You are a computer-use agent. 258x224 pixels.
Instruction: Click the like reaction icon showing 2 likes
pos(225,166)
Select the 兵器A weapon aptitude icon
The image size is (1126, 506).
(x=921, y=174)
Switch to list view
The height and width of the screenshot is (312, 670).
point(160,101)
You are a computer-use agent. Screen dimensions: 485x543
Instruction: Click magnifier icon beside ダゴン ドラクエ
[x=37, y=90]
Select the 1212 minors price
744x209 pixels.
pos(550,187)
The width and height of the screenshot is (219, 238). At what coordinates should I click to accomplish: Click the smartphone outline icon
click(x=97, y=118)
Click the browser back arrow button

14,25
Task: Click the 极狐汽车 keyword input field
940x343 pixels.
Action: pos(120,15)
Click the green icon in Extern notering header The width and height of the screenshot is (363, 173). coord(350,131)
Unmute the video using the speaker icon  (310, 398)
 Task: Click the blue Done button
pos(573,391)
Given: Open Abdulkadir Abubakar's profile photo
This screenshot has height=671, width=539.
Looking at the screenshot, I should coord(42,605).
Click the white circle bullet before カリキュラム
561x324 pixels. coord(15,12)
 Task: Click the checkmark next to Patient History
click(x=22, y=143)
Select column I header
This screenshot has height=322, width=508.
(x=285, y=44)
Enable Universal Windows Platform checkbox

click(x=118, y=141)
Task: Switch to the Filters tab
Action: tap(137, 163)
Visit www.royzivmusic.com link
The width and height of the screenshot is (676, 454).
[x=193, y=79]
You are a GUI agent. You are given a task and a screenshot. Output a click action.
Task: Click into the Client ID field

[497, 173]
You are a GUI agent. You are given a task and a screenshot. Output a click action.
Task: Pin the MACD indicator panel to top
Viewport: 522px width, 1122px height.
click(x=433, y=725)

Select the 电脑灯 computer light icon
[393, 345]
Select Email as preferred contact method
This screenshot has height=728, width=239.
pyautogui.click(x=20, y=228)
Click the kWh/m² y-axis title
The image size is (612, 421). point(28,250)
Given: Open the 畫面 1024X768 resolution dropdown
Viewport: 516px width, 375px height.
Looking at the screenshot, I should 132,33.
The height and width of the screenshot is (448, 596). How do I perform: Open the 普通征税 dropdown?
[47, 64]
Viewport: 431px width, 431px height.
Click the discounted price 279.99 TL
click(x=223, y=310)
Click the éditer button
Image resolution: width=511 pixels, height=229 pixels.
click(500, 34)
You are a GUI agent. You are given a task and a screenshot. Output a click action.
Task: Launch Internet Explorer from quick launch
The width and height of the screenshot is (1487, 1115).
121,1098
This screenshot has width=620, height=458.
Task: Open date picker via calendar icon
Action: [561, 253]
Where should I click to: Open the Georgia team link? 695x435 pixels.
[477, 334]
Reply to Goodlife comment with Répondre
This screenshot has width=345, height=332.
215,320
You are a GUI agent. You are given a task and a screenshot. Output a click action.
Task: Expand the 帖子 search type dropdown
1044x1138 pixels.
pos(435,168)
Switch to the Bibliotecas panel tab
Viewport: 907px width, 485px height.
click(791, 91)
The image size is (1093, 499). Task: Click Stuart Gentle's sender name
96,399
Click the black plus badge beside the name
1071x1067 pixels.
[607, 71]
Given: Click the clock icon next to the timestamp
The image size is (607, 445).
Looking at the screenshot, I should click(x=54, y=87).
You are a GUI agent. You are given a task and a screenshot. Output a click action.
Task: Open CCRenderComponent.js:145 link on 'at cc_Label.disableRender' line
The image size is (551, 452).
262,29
====
- Exercise prompt: Among the lines of the records above, count those holding the string "header", and report only the number.

- Result for this exercise: 2